New books this week track John Williams’ life, future pandemics and NASA fiction

Class is back in session in many places across the U.S., meaning a likely sea change in students’ overall reading habits. Gone are the heady days of the beach read, summarily swapped for the kinds of books a school board can really get behind.

At least, that’s true for the lucky folks who still get to make learning their primary occupation. For everyone else, there’s a consolation for the drudgery of the day job: those happy off-hours when, instead of The Great Gatsby, say, you can still crack open whatever you darn well please.

So when you turn to this week’s publishing highlights — a bumper crop of biography, science and fiction — make sure to spare a bit of schadenfreude for the students among us. But don’t linger too long — there is plenty of learning left to be done, wherever you stand in life.


(Oxford University Press)

John Williams: A Composer’s Life by Tim Greiving

It’s virtually impossible to overstate the ubiquity of Williams’ music. The composer has produced so many instantly recognizable scores for film and TV, it’s a tall task to find just about anyone who doesn’t have at least one of them tattooed on their brain – whether that’s the theme to Star Wars, Jaws, Jurassic Park, the Olympics or any number of others. Far less familiar is the voice of the man himself – but that’s an omission that Greiving aims to correct here. In this comprehensive biography, the regular NPR contributor has collected interviews not only with Williams but also a raft of other Hollywood headliners for this detailed exploration of the life and work of the nonagenarian icon.

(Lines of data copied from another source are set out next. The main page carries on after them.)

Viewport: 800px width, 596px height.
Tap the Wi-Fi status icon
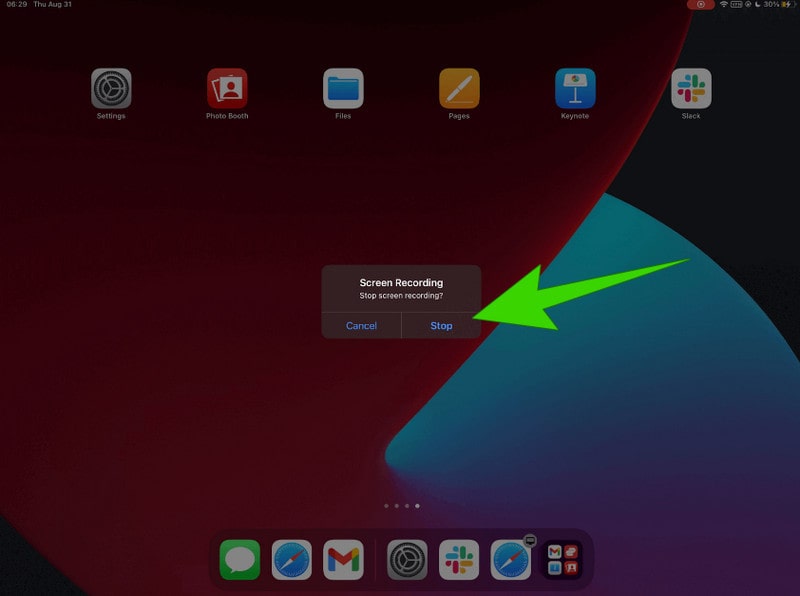[724, 7]

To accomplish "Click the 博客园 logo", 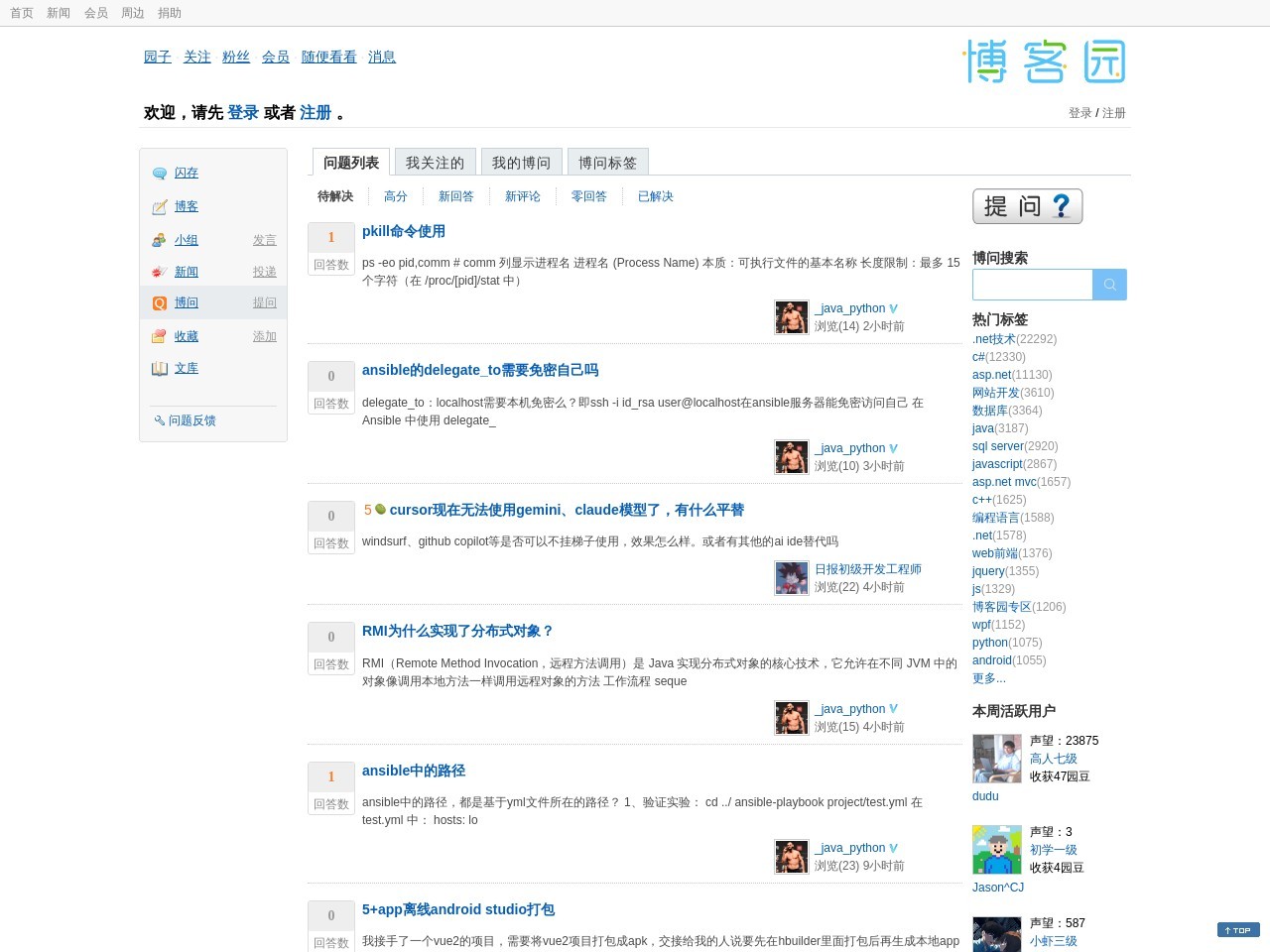I will [x=1045, y=61].
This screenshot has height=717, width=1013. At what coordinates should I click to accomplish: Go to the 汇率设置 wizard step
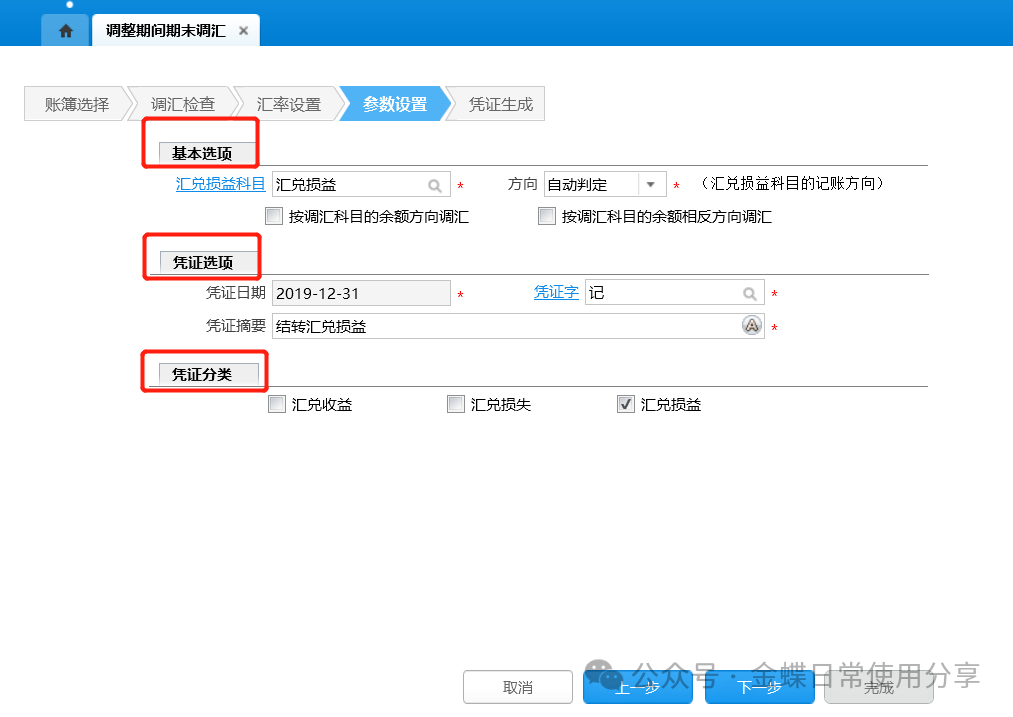[289, 104]
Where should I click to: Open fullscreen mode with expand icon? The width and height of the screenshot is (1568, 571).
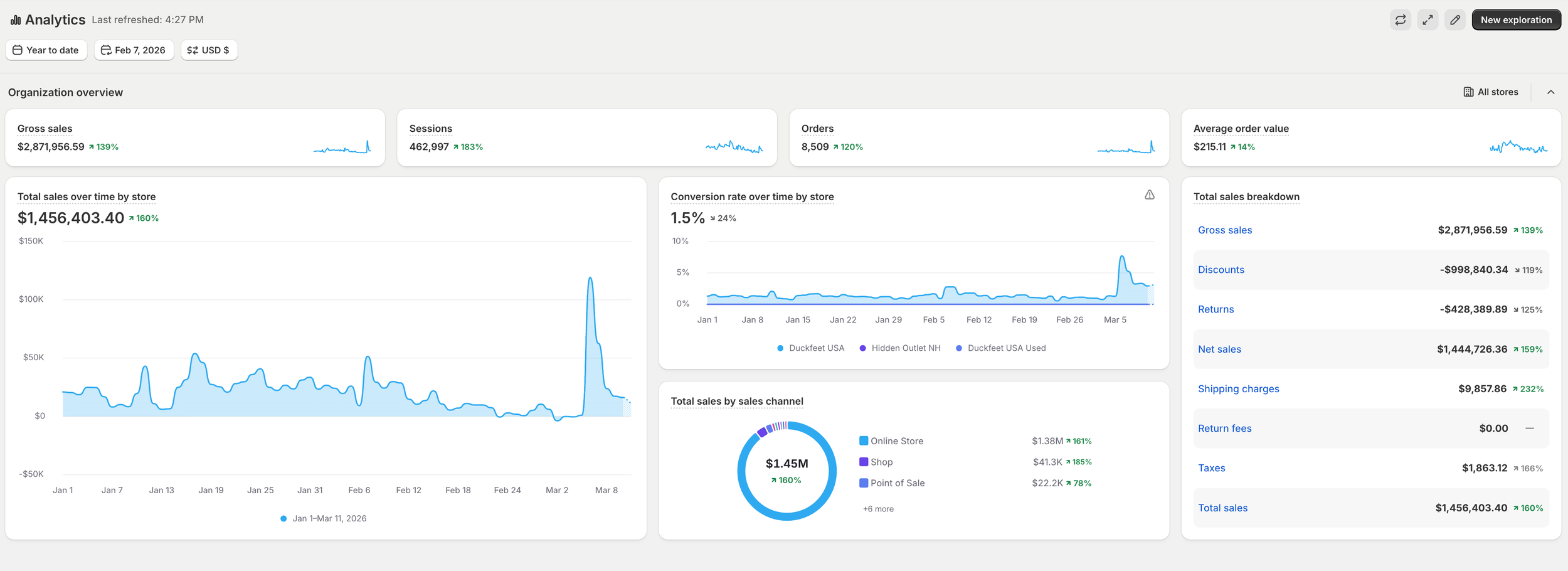tap(1428, 20)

(Little, Brown and Company)

Amity by Nathan Harris

When your first swing in the big leagues is a home run, the second visit to the batter’s box tends to bear a heavier set of expectations. In Harris’ case, that first swing was The Sweetness of Water, a historical epic that drew attention from Oprah, former President Obama and the literary prize circuit. His follow-up, Amity, like his debut novel, addresses the perilous situation for freedmen in the immediate aftermath of the Civil War. Only this time, things are headed even farther south, as protagonist Coleman crosses the border into Mexico on a quest to reunite with his sister June, even as the shadow of their former master looms dangerously over them both.


(Little, Brown Spark)

The Big One: How We Must Prepare for Future Deadly Pandemics by Michael T. Osterholm and Mark Olshaker

Gush all you want about Stephen King, but no one can summon nightmares quite like an epidemiologist. Osterholm, founding director of the Center for Infectious Disease Research and Policy at the University of Minnesota, ably shoulders his role as herald of the horrors on the horizon. In 2017, he teamed with true-crime author Olshaker to produce Deadliest Enemy, a disconcertingly prescient book about public health emergencies and how to deal with them. Now the pair is back to persuade readers that, despite killing more than 7 million people worldwide, COVID-19 still can’t be considered “the big one.” They are reserving that label for the possibility of an even worse pandemic, whose likely effects — and the ways we may still prevent them — they lay out here.


(Avid Reader Press / Simon & Schuster)

To the Moon and Back by Eliana Ramage

Steph Harper, the narrator of Ramage’s debut novel, follows a much more complicated trajectory than the book’s title implies. Sure, she aims to become NASA’s first Cherokee astronaut but her grueling path to the launchpad – which includes an escape from an abusive parent, a youth spent on reservation and a queer coming of age – makes a lunar roundtrip look comparatively simple. Ramage, a member of the Cherokee Nation herself, stuffs the book to the brim with big ideas and digressions, from indigenous history to family identity, but it is the eminently human voice of Steph that keeps this maiden voyage feeling grounded and real.


(Scribner)

Mother Mary Comes to Me by Arundhati Roy

No one could reasonably accuse Roy of resembling the stereotype of the navelgazing novelist. Since winning the Booker Prize nearly three decades ago for her first novel, The God of Small Things, the Indian author has largely directed her work toward the kind of political activism that has made her a regular thorn in the side of the Indian government. In Roy’s new memoir, though, the writer turns inward to reflect on a complicated relationship with her late mother, herself an activist, whose barbed love of Roy and her brother could by turns sustain and devastate.


(Counterpoint)

Mercy by Joan Silber

When Silber was awarded the National Book Critics Circle’s fiction prize for 2017’s Improvement judges noted that the novelist tends to eschew spectacle for intimate and “profound insight into human nature, making art of everyday lives.” The engines behind her stories operate quietly, in other words, deriving momentum from the kinds of tiny moments that feel bigger to those who experience them than any splashy headline. The moment that haunts Mercy is one man’s panicked decision to abandon his friend during an emergency. Like the proverbial fluttering butterfly, this incident has unexpected consequences, not just for these friends but also for a skein of characters that Silber follows across decades.